## [WHAT TO WORK ON]
Reproduce the line containing "Task: Click the FAQ +62,800% growth value" and every line after it through the end of the records. Include nothing else.
- - -
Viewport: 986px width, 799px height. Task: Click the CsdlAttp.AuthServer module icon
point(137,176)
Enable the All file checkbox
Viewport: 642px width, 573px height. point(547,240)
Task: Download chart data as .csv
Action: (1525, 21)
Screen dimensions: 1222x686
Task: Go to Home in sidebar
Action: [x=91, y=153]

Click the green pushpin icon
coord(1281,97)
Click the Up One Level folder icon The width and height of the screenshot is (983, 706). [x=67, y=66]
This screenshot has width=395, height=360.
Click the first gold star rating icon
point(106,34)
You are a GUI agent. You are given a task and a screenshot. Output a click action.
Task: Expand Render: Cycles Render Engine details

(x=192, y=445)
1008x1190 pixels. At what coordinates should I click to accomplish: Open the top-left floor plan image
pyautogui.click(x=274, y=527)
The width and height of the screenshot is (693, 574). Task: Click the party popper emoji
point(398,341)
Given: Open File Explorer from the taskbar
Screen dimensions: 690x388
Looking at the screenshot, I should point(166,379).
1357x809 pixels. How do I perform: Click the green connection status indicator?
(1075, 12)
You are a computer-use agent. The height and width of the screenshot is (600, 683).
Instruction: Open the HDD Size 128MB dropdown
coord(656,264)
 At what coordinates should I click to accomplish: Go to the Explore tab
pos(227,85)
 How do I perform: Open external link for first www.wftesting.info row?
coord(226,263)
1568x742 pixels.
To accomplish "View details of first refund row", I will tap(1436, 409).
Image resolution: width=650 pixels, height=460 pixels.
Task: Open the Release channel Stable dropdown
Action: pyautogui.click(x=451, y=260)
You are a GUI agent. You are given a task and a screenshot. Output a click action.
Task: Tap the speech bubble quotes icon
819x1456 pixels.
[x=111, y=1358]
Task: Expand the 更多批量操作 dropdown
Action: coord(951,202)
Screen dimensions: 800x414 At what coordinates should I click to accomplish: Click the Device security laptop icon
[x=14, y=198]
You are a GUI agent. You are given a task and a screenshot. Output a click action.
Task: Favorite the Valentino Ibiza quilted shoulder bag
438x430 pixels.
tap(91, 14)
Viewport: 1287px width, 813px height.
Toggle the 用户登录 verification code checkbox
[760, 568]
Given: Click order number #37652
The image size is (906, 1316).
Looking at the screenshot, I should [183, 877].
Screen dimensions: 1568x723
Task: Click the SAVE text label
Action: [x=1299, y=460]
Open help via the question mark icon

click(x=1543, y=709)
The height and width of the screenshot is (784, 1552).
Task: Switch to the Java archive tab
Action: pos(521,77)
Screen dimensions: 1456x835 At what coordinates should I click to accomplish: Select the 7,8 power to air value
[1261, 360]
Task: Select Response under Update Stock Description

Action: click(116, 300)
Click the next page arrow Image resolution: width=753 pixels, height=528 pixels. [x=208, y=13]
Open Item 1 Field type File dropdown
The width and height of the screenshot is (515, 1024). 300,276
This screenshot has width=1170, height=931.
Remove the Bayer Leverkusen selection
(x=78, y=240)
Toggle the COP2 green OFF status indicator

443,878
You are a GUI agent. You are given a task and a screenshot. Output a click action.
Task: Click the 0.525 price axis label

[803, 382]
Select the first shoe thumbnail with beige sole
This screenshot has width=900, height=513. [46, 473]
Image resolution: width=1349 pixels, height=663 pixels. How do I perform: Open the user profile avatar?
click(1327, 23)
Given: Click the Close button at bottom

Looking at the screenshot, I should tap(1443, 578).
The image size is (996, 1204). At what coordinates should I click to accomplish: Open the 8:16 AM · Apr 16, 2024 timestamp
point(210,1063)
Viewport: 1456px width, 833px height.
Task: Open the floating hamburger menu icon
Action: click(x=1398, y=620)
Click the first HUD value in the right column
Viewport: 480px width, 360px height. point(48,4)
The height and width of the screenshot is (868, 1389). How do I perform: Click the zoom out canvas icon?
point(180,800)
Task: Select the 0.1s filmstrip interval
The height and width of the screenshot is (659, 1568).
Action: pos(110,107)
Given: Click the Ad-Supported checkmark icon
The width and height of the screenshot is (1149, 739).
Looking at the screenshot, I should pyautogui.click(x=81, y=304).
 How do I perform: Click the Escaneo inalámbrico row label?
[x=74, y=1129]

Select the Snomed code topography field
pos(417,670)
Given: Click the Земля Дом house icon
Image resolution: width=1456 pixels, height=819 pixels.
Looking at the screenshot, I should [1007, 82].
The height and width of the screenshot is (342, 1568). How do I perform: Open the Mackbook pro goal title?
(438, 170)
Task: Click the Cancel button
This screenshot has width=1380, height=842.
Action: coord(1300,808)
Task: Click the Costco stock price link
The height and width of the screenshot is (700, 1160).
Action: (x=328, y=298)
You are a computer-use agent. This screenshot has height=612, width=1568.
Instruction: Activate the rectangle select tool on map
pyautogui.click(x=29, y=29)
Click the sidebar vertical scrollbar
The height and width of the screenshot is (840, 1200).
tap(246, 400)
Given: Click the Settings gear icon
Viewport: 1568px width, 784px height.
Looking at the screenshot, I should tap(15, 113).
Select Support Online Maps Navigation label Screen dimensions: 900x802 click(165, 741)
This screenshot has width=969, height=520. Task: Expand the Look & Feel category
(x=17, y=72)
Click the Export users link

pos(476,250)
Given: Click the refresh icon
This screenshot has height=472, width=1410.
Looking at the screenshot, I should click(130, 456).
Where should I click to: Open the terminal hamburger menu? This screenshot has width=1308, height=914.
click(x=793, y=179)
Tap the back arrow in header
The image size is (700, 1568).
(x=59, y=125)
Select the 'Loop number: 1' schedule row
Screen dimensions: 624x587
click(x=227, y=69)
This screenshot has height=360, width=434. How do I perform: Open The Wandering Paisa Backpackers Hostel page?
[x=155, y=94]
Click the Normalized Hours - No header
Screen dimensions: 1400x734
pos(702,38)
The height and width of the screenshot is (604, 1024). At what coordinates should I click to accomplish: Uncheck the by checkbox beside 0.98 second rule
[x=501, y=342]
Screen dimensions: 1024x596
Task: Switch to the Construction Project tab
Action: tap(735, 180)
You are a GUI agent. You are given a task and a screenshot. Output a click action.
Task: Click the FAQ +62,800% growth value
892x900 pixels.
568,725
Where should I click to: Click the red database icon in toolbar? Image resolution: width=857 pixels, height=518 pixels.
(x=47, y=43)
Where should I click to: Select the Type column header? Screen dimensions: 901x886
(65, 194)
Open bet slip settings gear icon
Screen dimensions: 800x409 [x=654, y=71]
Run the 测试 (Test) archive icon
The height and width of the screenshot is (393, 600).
- - -
## [EXERCISE ANSWER]
Task: Click the FAQ +62,800% growth value
892x900 pixels.
568,725
Where should I click to: Click the red database icon in toolbar? Image resolution: width=857 pixels, height=518 pixels.
(x=47, y=43)
Where should I click to: Select the Type column header? Screen dimensions: 901x886
(65, 194)
Open bet slip settings gear icon
Screen dimensions: 800x409 [x=654, y=71]
Run the 测试 (Test) archive icon
The height and width of the screenshot is (393, 600).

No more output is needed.